EXTRACTO PROPORCIONADO:
◆ ◆ ◆ ◆ ◆
Recién se le atribuye al escritor y sociólogo Tulio Hernández haber escrito que se lapida sin piedad ni razón a los actores políticos, pues han hecho imposible con sus menesteres la reversión de tragedias como la venezolana. Pero el asunto, como lo digo al principio, no puede despacharse sin más, limitándolo a desafiar a los críticos.
El populismo progresista cree posible y se empeña – para ello siguen experimentando con las vías constituyentes – en forjar democracias sin libertad y asignar derechos humanos al detal, sin la garantía de un Estado de Derecho; por lo que igualmente vale la apreciación de Klaus Stern, a saber, que “el derecho sin política es como navegar sin agua, pero la política sin derecho es como navegar sin brújula”.
En fin, volviendo a Hernández y a su radiografía, todo se ha hecho y experimentado políticamente, con todo lo que rezan los manuales de la experiencia partidaria para frenar la caída venezolana hacia el abismo de la nada, durante los últimos 20 años. Y nada ha cambiado, ni siquiera coludiendo, cohabitando, e incluso tolerándose al mal absoluto desde adentro y desde afuera.
Siendo así, si a la Venezuela enferma se le han administrado todas las medicinas que indica el vademécum y ninguna le repara, o estamos en presencia de un paciente terminal, o el diagnóstico de lo venezolano es errado.
Como lo creo, la crisis de la política que no supera Occidente, dicho en trazos gruesos es la obra de lo inédito de la experiencia del hacer política en medio de la deconstrucción y en naciones deshilachadas y sin raíces comunes – como la que ahora proclama el proyecto constitucional chileno.
El problema de fondo es que al haberse dejado de discernir sobre lo que es o no es política o propio del espacio público: la revolución digital rompe los muros de la esfera privada para tirarlos y dejarlos correr como agua en medio de la calle, no quedando para la reserva y todo se cotillea, acontece lo que apunta Carl Schmitt: “Cuando todo es político nada es política”, se vuelve arbitrariedad, diletantismo, ejercicio estéril.
En efecto, en contextos en donde todo se debate públicamente – encontrándose purgados hasta los espacios de intimidad, por obra propia de los mismos políticos y por desenfadados e impudorosos – y en los que hasta los más moderados internautas pretenden que el Estado resuelva sobre sus intimidades, sus disfuncionalidades sexuales, sus rupturas afectivas o soledades, sus creencias panteístas o sus empeños por hablar como extraterrestres, o como lo promete Nicolás Maduro, hasta cortarse el bigote si no cumple, no hay ciudad posible. Hay sólo desorden, regresión, primitivismo, ajustes de cuentas, colusiones, arbitrariedad, barbarie.
Occidente, vuelto rompecabezas, corre apresurado hacia su cosificación para hacerse dato de los algoritmos de la gobernanza digital o volverse parte dependiente de la Pacha Mama. Hacer política dentro de los metaversos y en el descampado, sin mirar en sus ojos a la otredad, es como recrear el mito platónico de la caverna. Todos a uno, al término, miramos como realidad a nuestras propias imágenes, proyectadas en la oscuridad.
La ciudad o polis, en suma, implica siempre «lugarización», asiento de las gentes y las familias, y su cultura o reglas y el Derecho que nos rige son la obra del tiempo que transcurre. Más bajo el dominio de lo digital no hay espacio sino virtualidad, no hay tiempo sino instantaneidad.
◆ ◆ ◆ ◆ ◆
SEGMENTO DE DATOS:
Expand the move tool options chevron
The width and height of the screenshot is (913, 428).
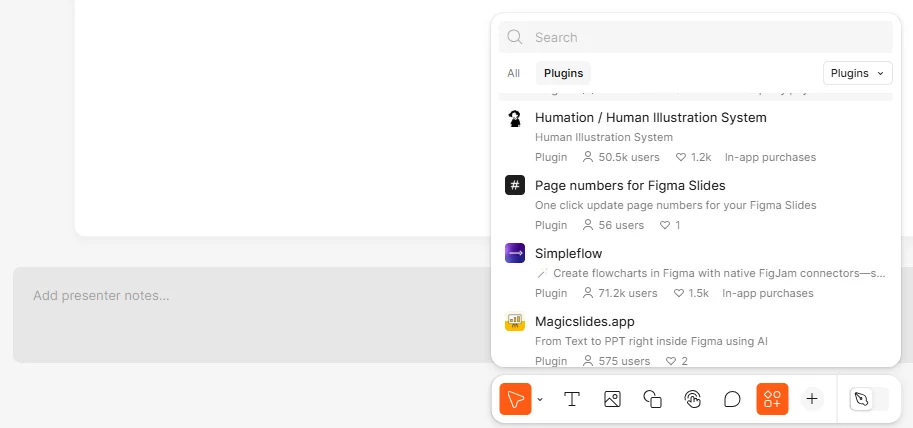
◆ ◆ ◆ ◆ ◆
Traduce al inglés esta oración del extracto proporcionado: "Siendo así, si a la Venezuela enferma se le han administrado todas las medicinas que indica el vademécum y ninguna le repara, o estamos en presencia de un paciente terminal, o el diagnóstico de lo venezolano es errado."

RESULTADO OBTENIDO: That being so, if sick Venezuela has been given every medicine the vademecum prescribes and none of them heals it, then either we are dealing with a terminal patient or the diagnosis of what is Venezuelan is mistaken.